Definition: Knowledge Discovery

Knowledge discovery is a technique used for data mining in databases. The term ‘data mining’ here includes preparation and selection of data, cleaning of data, applying prior knowledge on sets of data and analysing the solutions from the observed results. Hence data discovery is essentially a process of finding hidden knowledge from large volumes of data. This knowledge can be utilized to better the decision making process and thereby the operational process of the organization.

The primary goal of knowledge discovery is to take out high level knowledge from a low level data set. There are a variety of methods to this discovery such as semantic query optimization, inductive learning, information theory, acquisition of knowledge for expert systems etc. Knowledge discovery process in databases is also supported by artificial intelligence which discovers empirical laws by observations and experiments. The patterns discovered in the data are called new knowledge and must be valid on the new data as well, having a certain degree of uncertainty.

Knowledge discovery in databases (KDD) follows some steps. They are:

a) Identification of the goal of KDD process from the end user’s perspective.

b) Understanding of domains and the knowledge required for the process.

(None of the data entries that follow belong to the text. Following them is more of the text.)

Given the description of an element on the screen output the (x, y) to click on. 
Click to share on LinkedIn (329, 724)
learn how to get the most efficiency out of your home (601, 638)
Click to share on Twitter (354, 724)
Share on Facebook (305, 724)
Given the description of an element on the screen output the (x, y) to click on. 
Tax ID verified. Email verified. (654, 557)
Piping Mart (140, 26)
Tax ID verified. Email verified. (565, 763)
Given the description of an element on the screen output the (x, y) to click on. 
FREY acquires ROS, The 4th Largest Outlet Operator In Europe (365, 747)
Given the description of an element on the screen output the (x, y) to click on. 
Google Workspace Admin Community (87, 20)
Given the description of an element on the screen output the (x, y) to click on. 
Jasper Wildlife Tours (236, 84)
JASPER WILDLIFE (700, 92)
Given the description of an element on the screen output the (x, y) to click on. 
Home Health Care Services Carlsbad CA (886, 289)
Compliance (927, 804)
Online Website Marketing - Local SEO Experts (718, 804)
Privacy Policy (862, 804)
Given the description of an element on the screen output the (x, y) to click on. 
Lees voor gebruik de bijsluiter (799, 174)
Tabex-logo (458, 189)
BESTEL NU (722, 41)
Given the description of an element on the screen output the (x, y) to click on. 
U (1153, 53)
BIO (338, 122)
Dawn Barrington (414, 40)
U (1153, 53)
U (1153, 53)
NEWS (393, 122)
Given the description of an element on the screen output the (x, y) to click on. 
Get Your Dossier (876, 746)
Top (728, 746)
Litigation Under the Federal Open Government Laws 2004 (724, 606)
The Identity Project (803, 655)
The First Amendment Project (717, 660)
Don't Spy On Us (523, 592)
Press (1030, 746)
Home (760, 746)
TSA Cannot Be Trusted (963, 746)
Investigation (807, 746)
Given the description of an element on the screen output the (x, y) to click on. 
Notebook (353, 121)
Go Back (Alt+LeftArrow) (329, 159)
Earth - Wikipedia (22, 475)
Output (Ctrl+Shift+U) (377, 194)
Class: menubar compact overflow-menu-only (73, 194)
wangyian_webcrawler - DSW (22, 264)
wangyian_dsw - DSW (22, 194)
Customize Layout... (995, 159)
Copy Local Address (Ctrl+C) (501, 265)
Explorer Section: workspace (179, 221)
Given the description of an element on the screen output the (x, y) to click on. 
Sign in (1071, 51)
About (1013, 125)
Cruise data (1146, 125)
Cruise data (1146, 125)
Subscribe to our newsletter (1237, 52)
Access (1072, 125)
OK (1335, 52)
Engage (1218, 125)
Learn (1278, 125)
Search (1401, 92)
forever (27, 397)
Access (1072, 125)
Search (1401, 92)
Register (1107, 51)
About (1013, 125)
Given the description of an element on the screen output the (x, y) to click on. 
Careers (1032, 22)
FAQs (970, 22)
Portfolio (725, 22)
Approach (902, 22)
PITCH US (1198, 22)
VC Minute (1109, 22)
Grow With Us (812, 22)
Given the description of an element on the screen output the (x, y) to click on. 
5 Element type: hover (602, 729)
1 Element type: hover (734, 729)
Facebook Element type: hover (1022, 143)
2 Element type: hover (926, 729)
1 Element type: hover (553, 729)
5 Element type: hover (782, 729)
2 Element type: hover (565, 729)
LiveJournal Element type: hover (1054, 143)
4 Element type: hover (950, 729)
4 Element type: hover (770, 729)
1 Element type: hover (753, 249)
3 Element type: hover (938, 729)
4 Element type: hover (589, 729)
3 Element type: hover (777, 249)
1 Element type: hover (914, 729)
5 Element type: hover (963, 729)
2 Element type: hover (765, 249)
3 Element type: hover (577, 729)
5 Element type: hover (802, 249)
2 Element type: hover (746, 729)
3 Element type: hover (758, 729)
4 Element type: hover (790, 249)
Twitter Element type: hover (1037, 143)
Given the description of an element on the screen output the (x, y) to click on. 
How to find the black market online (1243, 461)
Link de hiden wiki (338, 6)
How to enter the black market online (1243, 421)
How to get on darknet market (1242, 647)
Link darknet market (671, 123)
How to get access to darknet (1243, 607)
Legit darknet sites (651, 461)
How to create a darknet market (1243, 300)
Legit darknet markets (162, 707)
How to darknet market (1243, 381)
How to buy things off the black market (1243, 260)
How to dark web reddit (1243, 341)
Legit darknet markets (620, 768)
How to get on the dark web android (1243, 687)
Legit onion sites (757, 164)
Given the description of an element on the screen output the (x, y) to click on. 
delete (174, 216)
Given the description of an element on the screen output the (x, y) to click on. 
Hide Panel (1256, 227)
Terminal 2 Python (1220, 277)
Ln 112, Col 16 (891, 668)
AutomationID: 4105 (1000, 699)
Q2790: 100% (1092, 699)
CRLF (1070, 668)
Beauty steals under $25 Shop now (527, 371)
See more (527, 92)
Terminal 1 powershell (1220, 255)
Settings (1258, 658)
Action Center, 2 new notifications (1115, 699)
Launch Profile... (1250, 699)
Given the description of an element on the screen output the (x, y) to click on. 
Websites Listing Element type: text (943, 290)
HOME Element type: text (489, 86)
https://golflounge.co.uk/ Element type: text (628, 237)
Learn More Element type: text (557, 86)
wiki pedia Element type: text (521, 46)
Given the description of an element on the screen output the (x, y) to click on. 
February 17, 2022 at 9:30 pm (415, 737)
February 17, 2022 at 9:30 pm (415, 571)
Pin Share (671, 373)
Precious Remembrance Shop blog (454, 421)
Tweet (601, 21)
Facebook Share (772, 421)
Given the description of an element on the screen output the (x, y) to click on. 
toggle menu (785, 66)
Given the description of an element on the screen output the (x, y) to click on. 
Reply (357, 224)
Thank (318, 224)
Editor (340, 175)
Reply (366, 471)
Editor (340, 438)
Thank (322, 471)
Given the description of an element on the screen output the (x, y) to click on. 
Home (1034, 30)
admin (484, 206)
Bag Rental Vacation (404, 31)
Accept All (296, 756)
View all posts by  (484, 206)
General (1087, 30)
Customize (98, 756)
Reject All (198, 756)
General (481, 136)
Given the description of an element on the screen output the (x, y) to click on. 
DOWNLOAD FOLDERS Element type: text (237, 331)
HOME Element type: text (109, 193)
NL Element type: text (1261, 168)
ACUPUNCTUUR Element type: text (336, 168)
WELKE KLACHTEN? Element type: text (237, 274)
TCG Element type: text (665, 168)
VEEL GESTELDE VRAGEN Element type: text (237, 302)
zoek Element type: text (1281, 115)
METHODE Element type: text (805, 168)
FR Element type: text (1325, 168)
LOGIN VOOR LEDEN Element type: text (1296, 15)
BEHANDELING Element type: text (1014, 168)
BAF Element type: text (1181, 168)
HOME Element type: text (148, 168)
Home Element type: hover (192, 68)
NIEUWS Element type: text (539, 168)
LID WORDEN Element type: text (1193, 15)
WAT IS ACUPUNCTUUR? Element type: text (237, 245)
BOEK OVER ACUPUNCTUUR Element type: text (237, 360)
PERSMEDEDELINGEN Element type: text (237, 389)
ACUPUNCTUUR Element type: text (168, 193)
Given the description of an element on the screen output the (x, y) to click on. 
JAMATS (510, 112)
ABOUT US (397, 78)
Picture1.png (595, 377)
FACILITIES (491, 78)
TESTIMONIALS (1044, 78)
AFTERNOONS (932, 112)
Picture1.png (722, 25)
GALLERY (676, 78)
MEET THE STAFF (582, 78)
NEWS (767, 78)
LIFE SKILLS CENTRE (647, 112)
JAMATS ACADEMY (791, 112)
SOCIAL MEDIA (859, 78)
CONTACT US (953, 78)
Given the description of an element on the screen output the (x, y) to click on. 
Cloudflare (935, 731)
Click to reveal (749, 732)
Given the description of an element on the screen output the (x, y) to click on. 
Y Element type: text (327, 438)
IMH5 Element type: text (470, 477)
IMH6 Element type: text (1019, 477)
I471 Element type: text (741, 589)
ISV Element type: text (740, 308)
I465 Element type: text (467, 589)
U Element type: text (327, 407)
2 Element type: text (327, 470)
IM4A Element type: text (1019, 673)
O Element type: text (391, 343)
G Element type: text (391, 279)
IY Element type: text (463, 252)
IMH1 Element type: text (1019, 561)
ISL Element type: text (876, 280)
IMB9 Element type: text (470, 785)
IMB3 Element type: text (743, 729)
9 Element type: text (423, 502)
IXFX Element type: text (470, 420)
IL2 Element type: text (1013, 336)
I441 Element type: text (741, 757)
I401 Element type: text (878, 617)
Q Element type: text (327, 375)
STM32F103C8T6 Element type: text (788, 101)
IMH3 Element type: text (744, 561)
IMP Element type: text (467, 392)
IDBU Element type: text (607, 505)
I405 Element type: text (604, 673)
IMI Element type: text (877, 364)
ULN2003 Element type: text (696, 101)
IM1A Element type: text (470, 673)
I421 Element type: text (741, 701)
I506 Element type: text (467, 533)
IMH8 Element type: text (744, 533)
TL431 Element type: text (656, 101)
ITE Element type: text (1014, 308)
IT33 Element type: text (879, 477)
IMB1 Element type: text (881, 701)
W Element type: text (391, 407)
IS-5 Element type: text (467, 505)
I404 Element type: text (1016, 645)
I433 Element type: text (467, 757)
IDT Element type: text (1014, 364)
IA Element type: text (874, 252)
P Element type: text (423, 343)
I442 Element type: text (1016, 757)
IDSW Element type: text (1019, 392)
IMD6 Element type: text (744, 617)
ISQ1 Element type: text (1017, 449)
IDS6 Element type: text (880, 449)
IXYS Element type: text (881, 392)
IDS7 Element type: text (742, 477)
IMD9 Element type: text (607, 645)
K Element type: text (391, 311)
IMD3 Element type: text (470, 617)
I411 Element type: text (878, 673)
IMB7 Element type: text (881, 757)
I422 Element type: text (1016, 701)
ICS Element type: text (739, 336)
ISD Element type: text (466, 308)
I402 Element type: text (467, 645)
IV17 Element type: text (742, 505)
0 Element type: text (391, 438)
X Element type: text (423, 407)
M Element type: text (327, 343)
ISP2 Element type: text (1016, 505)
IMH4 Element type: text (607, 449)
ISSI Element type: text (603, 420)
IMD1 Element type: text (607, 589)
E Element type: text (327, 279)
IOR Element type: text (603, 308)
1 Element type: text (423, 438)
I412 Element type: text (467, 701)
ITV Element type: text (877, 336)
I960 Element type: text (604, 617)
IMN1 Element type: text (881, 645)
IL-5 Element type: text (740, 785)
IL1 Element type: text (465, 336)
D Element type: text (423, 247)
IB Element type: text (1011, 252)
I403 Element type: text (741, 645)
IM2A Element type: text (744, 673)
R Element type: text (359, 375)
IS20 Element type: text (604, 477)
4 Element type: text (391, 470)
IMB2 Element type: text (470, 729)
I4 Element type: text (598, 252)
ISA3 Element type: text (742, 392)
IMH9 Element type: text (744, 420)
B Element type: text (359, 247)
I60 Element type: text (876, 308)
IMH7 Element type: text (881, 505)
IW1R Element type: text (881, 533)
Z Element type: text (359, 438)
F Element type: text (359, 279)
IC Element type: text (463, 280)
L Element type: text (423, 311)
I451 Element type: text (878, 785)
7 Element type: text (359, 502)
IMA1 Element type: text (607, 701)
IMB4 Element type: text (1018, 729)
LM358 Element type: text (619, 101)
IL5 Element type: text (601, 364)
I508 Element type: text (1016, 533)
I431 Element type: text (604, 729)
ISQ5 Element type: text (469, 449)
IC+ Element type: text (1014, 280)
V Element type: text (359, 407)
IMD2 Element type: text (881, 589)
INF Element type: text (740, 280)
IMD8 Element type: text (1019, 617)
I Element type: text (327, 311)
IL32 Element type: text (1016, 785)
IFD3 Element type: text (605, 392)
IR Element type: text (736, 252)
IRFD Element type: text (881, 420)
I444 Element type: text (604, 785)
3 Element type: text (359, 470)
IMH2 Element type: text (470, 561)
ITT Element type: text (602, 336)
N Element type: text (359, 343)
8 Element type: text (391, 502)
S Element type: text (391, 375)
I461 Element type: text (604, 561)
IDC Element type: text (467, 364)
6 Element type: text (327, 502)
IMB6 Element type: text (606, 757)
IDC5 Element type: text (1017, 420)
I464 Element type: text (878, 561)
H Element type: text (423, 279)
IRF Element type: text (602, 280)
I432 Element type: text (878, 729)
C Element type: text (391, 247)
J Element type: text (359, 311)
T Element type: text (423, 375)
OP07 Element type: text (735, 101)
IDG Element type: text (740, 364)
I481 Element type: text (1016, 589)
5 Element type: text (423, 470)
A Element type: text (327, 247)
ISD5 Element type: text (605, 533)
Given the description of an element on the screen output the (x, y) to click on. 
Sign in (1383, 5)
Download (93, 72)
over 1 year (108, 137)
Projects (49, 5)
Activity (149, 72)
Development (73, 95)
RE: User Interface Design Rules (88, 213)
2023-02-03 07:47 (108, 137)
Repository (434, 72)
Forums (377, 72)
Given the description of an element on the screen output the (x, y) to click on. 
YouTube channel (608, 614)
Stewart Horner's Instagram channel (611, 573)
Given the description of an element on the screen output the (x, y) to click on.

c) Selection of sample data set.

d) Cleaning of data and strategy formulation to handle to handle the missing information and alteration of data as per requirement.

e) Simplification of data and analysis of useful features.

f) Matching of the goal with the data mining techniques to discover patterns.

g) Searching of patterns of interest of representational form (e.g. regression, clustering, summarization, classification)

h) Analysing useful knowledge from the mined patterns.

i) Incorporation of the knowledge extracted into another system.

j) Documentation and report making for the clients.

KDD is iterative and inherently interactive. Knowledge discovery has been applied in many areas like manufacturing (network management, controlling and scheduling), marketing (sales data analysis), scientific information (sky survey cataloging) etc.